Chapter 2 The Internet as a Data Source
2.1 The Internet: Physical and Technological Layer
The Internet is fundamentally a network of small local physical computer networks (connected via copper cables, fiber optic cables, or radio waves). Figure 2.1 depicts a typical local network scheme found in a private home. By connecting a computer in your home to the Internet, your local network, which may include your laptop, phone, printer, modem, and router, becomes a part of this vast network of networks.
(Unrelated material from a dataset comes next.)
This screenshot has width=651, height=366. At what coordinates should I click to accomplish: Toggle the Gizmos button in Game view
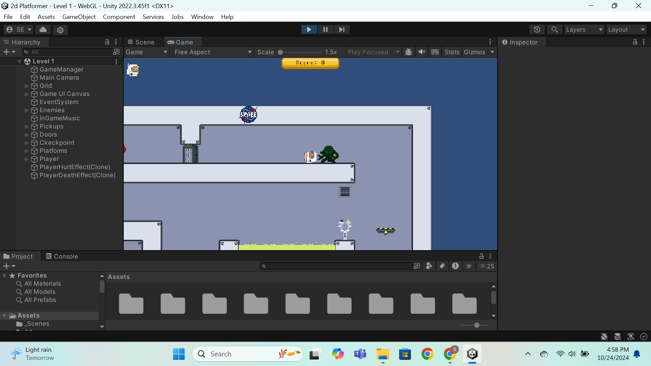pyautogui.click(x=474, y=52)
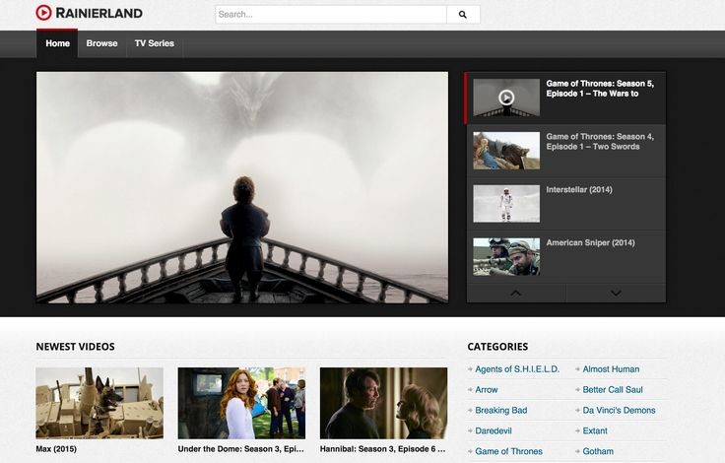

Internet Service Providers (ISP) serve as hubs, connecting many of the smaller local networks. To get Internet access at home, one usually subscribes to an ISP, that connects the home network to the rest of the Internet via cable TV, phone line, or optical fiber. Larger network infrastructure is then used to connect different ISPs across country borders and even across oceans.
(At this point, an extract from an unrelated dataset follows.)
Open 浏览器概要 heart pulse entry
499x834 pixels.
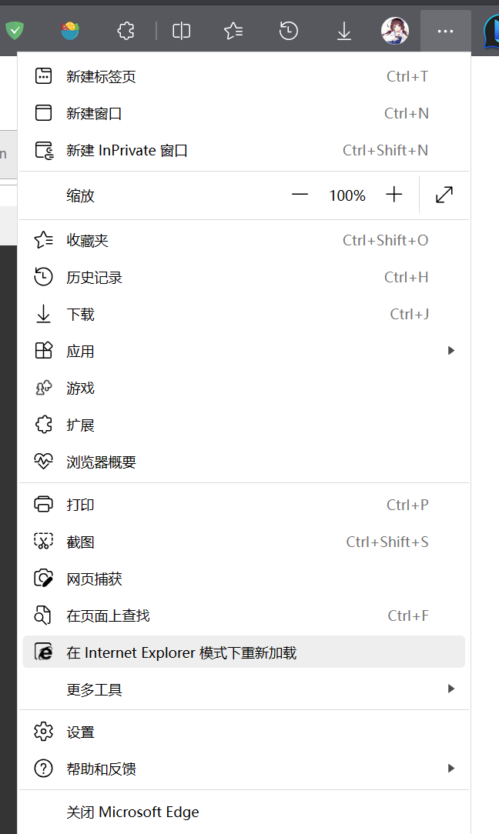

{Routers are the central nodes in most parts of the Internet, connecting different devices and managing the data traffic between them. In order for routers to work properly, each computer/device in the network (and the Internet overall) needs a standardized address, i.e., the IP (Internet Protocol) address that uniquely identifies it in the network. Usually the local router in our home assigns IP addresses that are valid within the local network, and the router itself has an IP address that identifies it in the outside world (in other parts of the Internet).1 IP addresses are so far based on four numbers (IPv4) with 8 bits each (values of 0 to 255 in decimal).2 A typical IP address looks something like this: 216.58.219.196
. In order to request a document (i.e., a website) from a computer in the Internet we would thus have to know this computer’s IP address. Fortunately, the Domain Name System (DNS) does the the address ‘look up’ for us by translating URLs (e.g., www.google.com) to IP addresses.
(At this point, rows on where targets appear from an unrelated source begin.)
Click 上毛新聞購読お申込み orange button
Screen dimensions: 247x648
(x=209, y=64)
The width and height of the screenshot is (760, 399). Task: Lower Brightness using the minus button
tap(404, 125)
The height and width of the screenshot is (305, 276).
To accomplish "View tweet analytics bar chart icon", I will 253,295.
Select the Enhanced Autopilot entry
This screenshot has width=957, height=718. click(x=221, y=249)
We can demonstrate this in the (Mac OS) terminal by calling a program called nslookup
(for ‘Name Server look up’) in order to look up the IP-address of the server with the domain www.google.com
.3
nslookup www.google.com
## Server: 127.0.0.53
## Address: 127.0.0.53#53
##
## Non-authoritative answer:
## Name: www.google.com
## Address: 142.250.203.100
## Name: www.google.com
## Address: 2a00:1450:400a:808::2004
The first two lines refer to the local DNS server. The last line of the response gives us the IP address of one of Google’s servers. When typing an URL into the address bar of a web browser, the same is essentially happening ‘under the hood’.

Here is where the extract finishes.